**GOAL OF THE EXERCISE:**
Up to and including the line with "[Бажання] (124, 174)", please set down the entries below exactly, starting from the first line.

Collected data:
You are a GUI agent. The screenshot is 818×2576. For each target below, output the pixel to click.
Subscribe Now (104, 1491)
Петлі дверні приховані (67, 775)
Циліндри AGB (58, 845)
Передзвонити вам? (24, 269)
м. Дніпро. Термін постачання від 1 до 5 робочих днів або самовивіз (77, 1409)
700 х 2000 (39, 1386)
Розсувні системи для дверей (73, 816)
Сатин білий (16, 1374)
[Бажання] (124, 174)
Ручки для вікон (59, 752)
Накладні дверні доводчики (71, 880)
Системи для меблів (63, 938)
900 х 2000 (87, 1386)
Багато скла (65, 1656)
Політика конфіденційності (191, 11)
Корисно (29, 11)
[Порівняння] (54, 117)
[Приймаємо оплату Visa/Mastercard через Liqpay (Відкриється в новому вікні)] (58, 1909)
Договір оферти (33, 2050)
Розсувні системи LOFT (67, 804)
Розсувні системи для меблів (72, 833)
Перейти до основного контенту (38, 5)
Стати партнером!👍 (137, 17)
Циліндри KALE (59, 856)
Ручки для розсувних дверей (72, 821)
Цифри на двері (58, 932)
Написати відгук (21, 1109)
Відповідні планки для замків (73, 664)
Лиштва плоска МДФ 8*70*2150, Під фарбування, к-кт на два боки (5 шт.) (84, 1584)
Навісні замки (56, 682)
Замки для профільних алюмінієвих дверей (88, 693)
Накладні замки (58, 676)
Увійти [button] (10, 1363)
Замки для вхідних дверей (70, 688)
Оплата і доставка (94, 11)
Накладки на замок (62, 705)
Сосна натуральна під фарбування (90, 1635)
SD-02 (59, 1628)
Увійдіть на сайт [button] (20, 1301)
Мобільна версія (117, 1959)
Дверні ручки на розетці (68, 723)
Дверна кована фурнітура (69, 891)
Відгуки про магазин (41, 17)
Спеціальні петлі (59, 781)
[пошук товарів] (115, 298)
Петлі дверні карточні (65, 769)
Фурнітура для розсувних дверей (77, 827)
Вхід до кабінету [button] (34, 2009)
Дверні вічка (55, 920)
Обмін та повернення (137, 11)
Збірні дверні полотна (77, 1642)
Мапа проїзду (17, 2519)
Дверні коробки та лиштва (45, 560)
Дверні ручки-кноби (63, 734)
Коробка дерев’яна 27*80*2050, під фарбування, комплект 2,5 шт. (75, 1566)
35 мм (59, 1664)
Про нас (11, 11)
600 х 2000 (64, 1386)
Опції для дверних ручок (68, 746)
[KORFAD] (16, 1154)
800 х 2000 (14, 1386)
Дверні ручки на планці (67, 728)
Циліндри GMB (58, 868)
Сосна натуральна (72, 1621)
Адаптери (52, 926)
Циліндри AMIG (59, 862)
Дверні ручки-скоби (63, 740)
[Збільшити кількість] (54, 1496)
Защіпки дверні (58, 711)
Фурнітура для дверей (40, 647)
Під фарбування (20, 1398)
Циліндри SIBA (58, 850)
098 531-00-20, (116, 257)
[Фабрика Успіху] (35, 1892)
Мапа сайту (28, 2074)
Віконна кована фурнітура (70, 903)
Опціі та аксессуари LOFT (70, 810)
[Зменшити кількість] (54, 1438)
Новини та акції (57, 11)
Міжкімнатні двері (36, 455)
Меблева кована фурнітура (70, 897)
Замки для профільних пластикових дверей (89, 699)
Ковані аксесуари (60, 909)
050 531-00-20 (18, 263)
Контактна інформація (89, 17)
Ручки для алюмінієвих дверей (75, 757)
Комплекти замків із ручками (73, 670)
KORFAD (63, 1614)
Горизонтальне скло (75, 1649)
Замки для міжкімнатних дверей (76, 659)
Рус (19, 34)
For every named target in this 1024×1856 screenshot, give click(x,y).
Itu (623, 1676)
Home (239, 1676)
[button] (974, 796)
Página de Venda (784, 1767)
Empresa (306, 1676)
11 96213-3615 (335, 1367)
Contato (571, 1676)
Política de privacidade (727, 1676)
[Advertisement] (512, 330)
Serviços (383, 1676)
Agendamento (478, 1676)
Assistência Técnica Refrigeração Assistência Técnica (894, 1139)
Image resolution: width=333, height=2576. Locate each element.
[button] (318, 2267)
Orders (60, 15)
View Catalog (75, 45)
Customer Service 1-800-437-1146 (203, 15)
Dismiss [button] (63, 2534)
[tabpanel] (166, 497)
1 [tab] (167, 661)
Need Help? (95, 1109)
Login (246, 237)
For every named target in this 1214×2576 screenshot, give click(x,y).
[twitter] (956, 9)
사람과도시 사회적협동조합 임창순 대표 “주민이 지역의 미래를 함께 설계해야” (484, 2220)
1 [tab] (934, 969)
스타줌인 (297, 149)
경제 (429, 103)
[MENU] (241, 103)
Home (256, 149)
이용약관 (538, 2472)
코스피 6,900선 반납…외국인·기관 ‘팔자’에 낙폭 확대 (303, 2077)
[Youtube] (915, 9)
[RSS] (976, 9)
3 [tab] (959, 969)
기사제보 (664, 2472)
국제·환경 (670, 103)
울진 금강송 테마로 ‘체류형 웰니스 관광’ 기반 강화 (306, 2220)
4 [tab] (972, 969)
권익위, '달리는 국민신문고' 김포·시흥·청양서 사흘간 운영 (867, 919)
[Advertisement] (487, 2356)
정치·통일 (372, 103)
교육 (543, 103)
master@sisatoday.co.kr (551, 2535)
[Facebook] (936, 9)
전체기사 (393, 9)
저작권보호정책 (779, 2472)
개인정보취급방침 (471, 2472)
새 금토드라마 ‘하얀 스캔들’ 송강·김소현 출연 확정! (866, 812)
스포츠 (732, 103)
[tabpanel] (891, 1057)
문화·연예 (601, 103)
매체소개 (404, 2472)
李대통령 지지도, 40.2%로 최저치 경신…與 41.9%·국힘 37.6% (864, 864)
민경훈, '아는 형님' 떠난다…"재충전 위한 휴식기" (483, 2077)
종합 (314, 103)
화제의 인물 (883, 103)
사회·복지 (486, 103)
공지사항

**OUTPUT:**
You are a GUI agent. The screenshot is 818×2576. For each target below, output the pixel to click.
Subscribe Now (104, 1491)
Петлі дверні приховані (67, 775)
Циліндри AGB (58, 845)
Передзвонити вам? (24, 269)
м. Дніпро. Термін постачання від 1 до 5 робочих днів або самовивіз (77, 1409)
700 х 2000 (39, 1386)
Розсувні системи для дверей (73, 816)
Сатин білий (16, 1374)
[Бажання] (124, 174)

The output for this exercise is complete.